-------- RECORDS SUPPLIED --------
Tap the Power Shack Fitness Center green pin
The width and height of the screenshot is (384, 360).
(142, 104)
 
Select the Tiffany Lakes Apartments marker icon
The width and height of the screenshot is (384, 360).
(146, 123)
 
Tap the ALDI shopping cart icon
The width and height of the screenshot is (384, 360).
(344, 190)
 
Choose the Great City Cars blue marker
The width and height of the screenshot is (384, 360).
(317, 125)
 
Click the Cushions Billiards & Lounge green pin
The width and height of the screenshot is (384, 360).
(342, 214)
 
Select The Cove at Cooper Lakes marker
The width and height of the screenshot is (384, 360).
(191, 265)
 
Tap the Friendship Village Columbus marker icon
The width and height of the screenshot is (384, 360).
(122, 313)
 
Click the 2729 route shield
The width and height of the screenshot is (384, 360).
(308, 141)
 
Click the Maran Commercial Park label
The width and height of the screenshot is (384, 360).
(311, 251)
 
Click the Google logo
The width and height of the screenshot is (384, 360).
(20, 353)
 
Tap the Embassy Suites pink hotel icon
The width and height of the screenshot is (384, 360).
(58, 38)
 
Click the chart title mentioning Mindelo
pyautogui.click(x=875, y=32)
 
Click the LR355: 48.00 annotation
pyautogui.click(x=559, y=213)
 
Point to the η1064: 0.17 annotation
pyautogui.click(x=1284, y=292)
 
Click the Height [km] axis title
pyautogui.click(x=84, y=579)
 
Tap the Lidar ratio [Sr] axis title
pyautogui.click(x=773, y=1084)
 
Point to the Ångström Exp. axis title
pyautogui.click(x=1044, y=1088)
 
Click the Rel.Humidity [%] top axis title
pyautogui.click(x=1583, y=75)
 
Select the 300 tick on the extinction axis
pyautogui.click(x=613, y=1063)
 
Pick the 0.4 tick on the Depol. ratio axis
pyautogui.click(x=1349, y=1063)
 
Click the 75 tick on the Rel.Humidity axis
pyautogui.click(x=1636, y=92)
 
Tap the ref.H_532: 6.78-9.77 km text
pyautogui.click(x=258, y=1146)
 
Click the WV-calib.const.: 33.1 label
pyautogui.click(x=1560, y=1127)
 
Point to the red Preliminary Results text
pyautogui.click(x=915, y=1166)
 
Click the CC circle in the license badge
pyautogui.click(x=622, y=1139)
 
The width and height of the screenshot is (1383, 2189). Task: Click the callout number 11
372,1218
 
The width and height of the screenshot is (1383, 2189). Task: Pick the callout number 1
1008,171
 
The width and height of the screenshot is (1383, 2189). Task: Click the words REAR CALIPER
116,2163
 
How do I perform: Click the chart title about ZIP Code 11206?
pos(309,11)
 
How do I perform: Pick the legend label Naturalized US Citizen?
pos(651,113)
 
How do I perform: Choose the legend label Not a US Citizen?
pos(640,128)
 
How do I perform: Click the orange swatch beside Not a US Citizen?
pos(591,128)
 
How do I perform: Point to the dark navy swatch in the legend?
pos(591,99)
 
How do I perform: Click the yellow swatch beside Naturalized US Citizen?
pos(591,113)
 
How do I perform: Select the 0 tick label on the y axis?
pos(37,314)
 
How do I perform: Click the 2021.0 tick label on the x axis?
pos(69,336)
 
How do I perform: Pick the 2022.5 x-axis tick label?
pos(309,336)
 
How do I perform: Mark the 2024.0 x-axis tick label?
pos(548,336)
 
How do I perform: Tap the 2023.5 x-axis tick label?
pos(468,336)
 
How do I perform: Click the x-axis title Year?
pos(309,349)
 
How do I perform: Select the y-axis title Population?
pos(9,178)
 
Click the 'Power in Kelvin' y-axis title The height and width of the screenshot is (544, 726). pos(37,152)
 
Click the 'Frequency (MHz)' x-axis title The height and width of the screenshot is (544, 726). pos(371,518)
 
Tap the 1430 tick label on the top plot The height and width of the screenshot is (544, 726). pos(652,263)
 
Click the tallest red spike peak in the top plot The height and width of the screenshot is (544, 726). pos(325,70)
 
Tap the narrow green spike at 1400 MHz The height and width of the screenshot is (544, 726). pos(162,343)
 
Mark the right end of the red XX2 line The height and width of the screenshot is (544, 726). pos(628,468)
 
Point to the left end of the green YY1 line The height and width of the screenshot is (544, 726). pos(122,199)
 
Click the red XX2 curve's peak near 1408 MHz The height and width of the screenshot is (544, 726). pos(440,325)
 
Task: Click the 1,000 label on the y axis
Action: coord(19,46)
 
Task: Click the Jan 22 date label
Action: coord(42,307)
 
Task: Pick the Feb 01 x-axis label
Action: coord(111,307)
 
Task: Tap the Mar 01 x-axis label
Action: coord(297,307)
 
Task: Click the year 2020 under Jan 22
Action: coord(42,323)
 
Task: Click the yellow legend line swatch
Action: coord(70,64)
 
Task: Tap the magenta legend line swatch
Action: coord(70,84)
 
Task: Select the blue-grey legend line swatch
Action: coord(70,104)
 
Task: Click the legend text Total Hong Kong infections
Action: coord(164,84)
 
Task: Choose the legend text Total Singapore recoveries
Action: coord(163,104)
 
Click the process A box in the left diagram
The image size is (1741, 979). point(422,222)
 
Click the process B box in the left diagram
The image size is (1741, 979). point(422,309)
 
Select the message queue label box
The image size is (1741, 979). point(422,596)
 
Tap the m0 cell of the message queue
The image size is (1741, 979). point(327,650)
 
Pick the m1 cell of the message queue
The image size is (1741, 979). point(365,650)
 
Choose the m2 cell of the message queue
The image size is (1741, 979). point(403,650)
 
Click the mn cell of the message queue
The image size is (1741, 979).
--------
Pull out every line in the rows above that contains the word "annotation", with capitalization matching.

= RESULT FOR THIS EXERCISE =
Click the LR355: 48.00 annotation
Point to the η1064: 0.17 annotation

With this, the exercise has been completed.